Perhaps you can share with our readers, how is Commvault bringing its brand to life?
Whether the organisation is a Fortune 500 company or a company with 500 employees, we believe the future belongs to the Data Ready, that is, businesses equipped with data management solutions which give the innovation, freedom and choice needed to protect, control, manage and use data – no matter where it resides.
We recently launched Metallic Software-as-a-Service (SaaS) offering for the enterprise mid-market which delivers simple, intelligent Software-as-a-Service solution for backup and recovery of on-premise, public cloud and SaaS applications and workloads.
Commvault also acquired Hedvig in 2019, the first ever acquisition in the company’s history. By integrating Hedvig’s software-defined storage capabilities with Commvault’s industry-leading data management products, we intend to create an industry standard solution for both passive and active data management in the cloud.

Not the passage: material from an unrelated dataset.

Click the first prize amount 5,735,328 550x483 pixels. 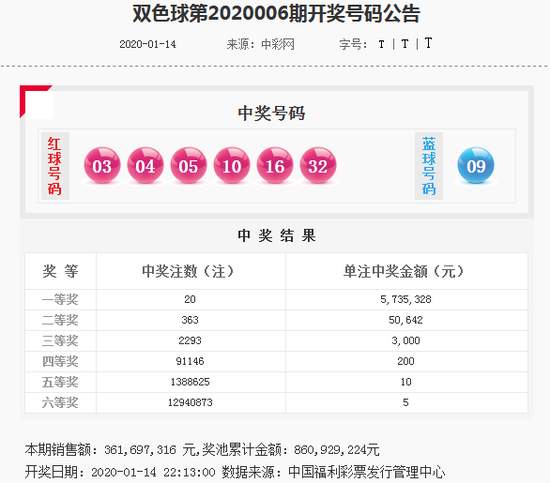[406, 299]
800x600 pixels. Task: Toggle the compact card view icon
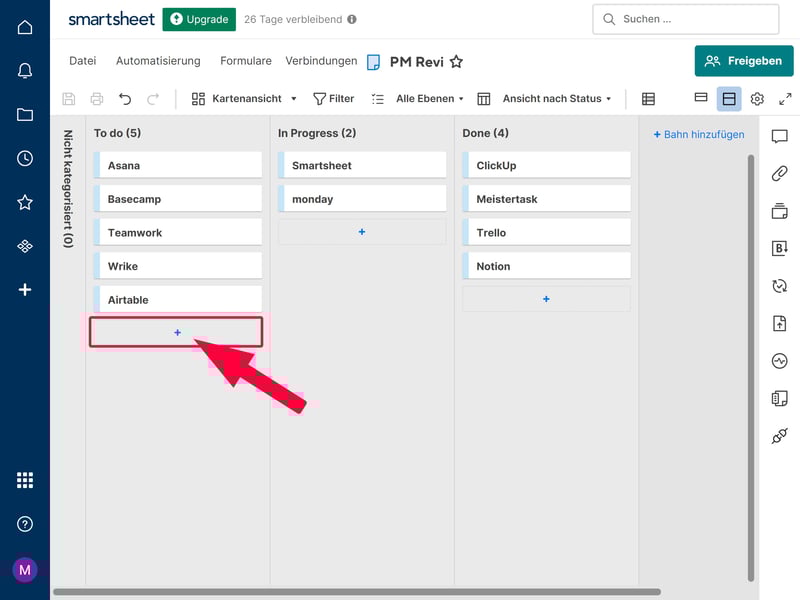[x=701, y=98]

With the company evolving, we knew we had to break away from the past, and yet develop a narrative that represented our rich heritage of innovation and top-notch customer support to reflect our future direction. This means we had to find ways to disseminate our message targeting both existing loyal customers and partners, and new, younger M-gen audiences, influencers and the evolving partner ecosystem.
Our refreshed branding aims to illustrate the vision of a future that belongs to the data ready. To deliver data readiness is now our brand promise. Data is constantly moving, changing and growing. This also means that risk becomes pervasive, especially one single data incident can threaten the bottom line. Ensuring that you are ready to protect, to comply, to recover and to use data is the essence of our brand promise.
We launched our new website, which reflects our new branding, new tone and new ways of engagement. We are changing the conversation.
Our colours bring our brand to life, the dominant colours peacoat and raspberry are thoughtfully adopted, and the consistent use of these tones are key to making it memorable.
Our tone of voice is also crucial to creating a brand that’s relevant, emotional, and differentiated. We reworked the tone, keeping things simple, amplifying the customer-centricity, and injecting a little bit of fun. A brand-new series of videos were curated to demonstrate this shift in our tone of voice.
We know that today’s audience craves authenticity, transparency, and entertainment — so recently, at two key events in the USA, we made use of our exhibition space and brought in our Data Therapy Dog Park. We replicated this in Australia, too, and the response to the park has been, well, just adorable. This signals Commvault’s new approach in engaging our customers in a more personal, approachable way.
Yasir – for a man with your depth of experience, which is more important; branding or marketing?
Branding and Marketing are equally important. In fact, they go hand-in-hand. Marketing plays a crucial role in amplifying the brand as part of the overall business strategy, while branding is often larger than life and serves to communicate the essence and values of the company. An organisation’s customers, employees and partners live and touch the brand every day, whether it’s online or through live interaction. It is important to first define a brand value clearly, then deliver a brand experience that is consistent and concise. Marketing serves to reinforce and uplift the brand values, which is an integral part of a marketing strategy for customer acquisition and retention.